Basta leer una pequeña muestra de “Calvin y Hobbes” para encontrar natural la impresionante cantidad de premios que ganó tanto en Estados Unidos como en Europa; o que las recopilaciones de sus tiras hayan sido residentes a largo plazo en la lista de best sellers del New York times; o que pasara de publicarse en 130 periódicos en 1986 a más de 2.400 en todo el mundo cuando se canceló. Fue la tira más popular y publicada de Estados Unidos tras “Peanuts”, “Garfield” y “Blondie”. En 1994, se bautizó un asteroide con el nombre Bill Watterson. Y cuando el robot Mars Pathfinder aterrizó en Marte en 1997, se puso a dos rocas los nombres de Calvin y Hobbes. Incluso una expresión que apareció en una dominical para referirse a la Teoría del Big Bang, “Horrendous Space Kablooie”, ha sido reproducida en artículos de periódico, libros y cursos universitarios.
Desde que decidiera finalizar “Calvin y Hobbes”, poco se ha sabido de Watterson. Optó por desaparecer completamente del ojo público al estilo de Masamune Shirow o Steve Ditko. Parece que dedica su tiempo a pintar y otras actividades ajenas al mundo creativo. Desde entonces, sólo ha concedido unas pocas entrevistas y nunca ha querido ser fotografiado o filmado (de hecho, sólo existe una fotografía de él y fue tomada al comienzo de su carrera profesional).
Watterson recuperó y revitalizó las virtudes de los comics de prensa clásicos en una era en la que la mayoría de los periódicos trataban de eliminarlos o reducir su espacio. Inspirado por el “Peanuts” de Charles Schulz (adultos representados como niños), “Barnaby” (un amigo al que sólo ve el protagonista), “Krazy Kat” (momentos de fantasía absurda) o el “Pogo” de Walt Kelly (juegos de palabras y comentario social), consiguió un perfecto equilibrio entre el humor bufonesco, la fantasía, la emotividad y el poso intelectual.
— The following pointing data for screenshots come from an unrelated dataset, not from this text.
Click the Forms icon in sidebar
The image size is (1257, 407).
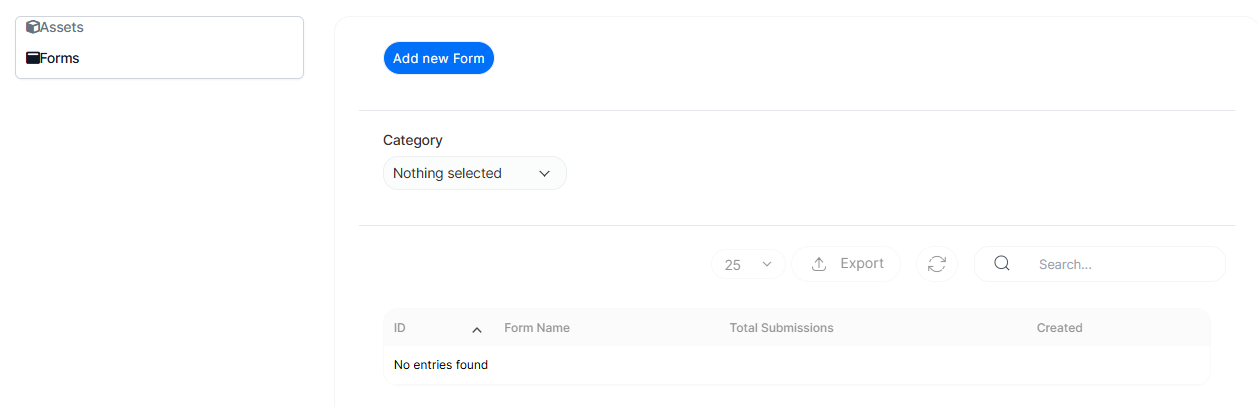32,58
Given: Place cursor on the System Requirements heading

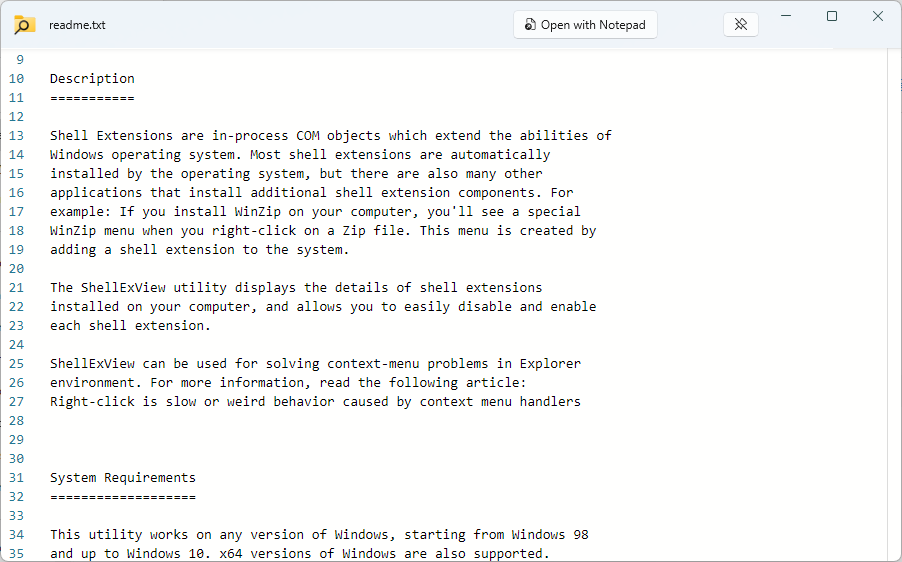Looking at the screenshot, I should pos(123,477).
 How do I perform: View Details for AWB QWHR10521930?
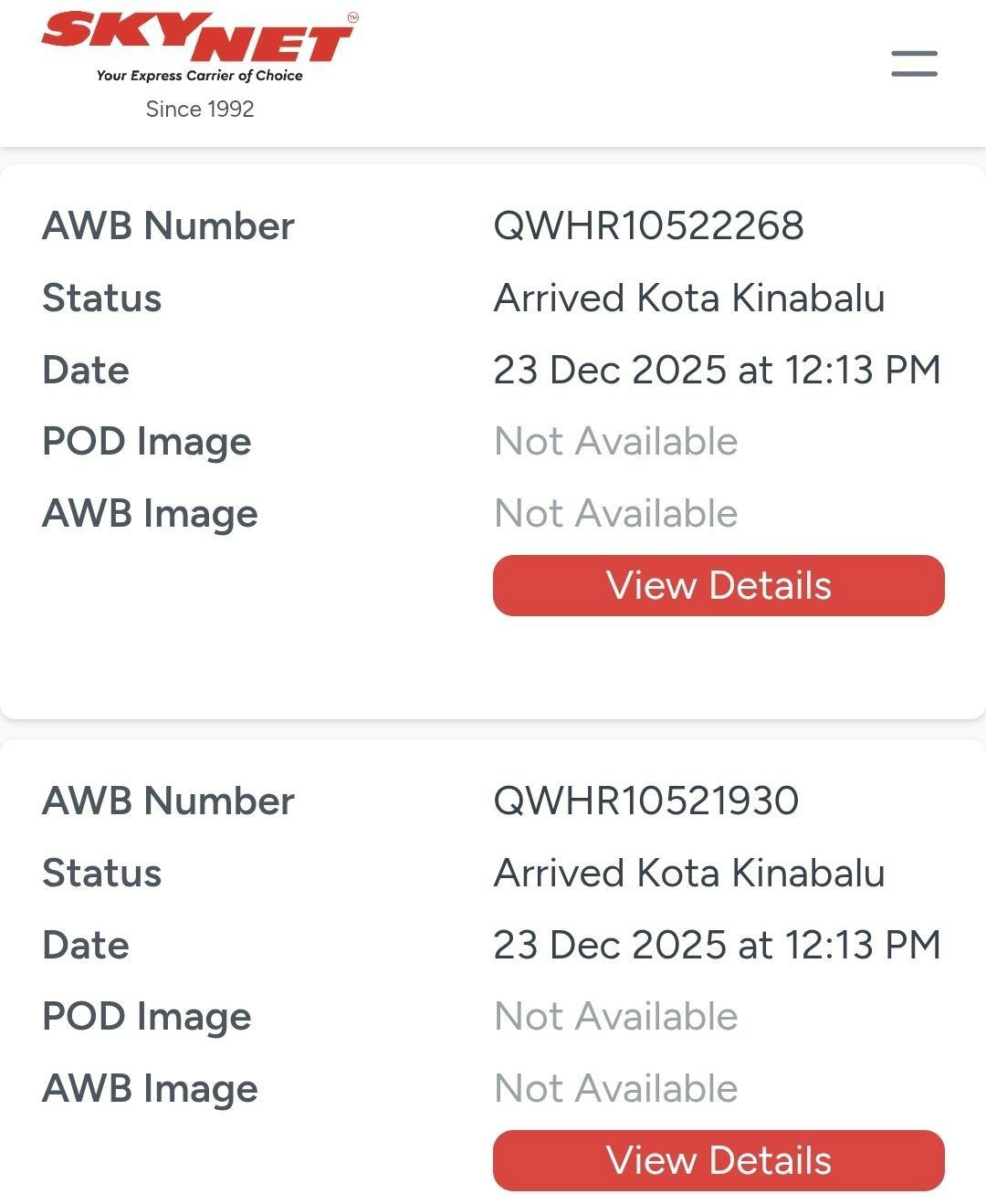(719, 1160)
Sus cuidados dibujos y su narrativa muestran ambición y diversidad. Sus personajes ofrecen con naturalidad y humor agudas observaciones sobre la vida y la naturaleza humanas y algunas veces incluso prescinde del gag para centrarse en que el lector sólo piense o sienta. Tampoco tuvo miedo a la hora de abordar temas de calado, como los problemas con los niños hiperactivos, la soledad, el consumismo, la condición humana, el miedo y vacío existenciales, el bullying, los problemas medioambientales o incluso la muerte.
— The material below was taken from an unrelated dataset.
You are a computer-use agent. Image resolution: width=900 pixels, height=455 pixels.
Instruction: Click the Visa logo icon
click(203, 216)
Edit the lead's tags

Es por todo ello que muchos lectores desarrollaron un fuerte lazo emocional con “Calvin y Hobbes”, al que a menudo se le ha llamado “el último gran comic de prensa”. El propio Watterson sigue siendo un ejemplo de artista capaz de mantener no sólo una alta calidad en todo lo que hacía sino el control sobre su obra. Su talento y principios le granjearon el respeto de aficionados, críticos y colegas por igual.
A pesar de ser la única serie de comics que durante menos de una década realizó ese niño grande que fue Bill Watterson, “Calvin y Hobbes” sigue tan vigente y disfrutable como desde el momento en que nació hace cerca de cuarenta años. Se la ha alabado por su sobresaliente dibujo, sus carismáticos protagonistas, los múltiples niveles de lectura, la atmósfera nostálgica de la niñez, las lecciones de vida expresadas con ingenio, su calidez y humor inteligente y, al mismo tiempo, apto para todos los públicos. Sin duda, es uno de los mejores comics de prensa de todos los tiempos, capaz de transportar a los adultos a ese glorioso mundo de transgresión subversiva, imaginación sin límites y potencial por explotar que fue –o debiera haber sido- nuestra infancia; y hacerlo, además, de una manera amable, sentida, a veces sentimental, pero nunca sensiblera.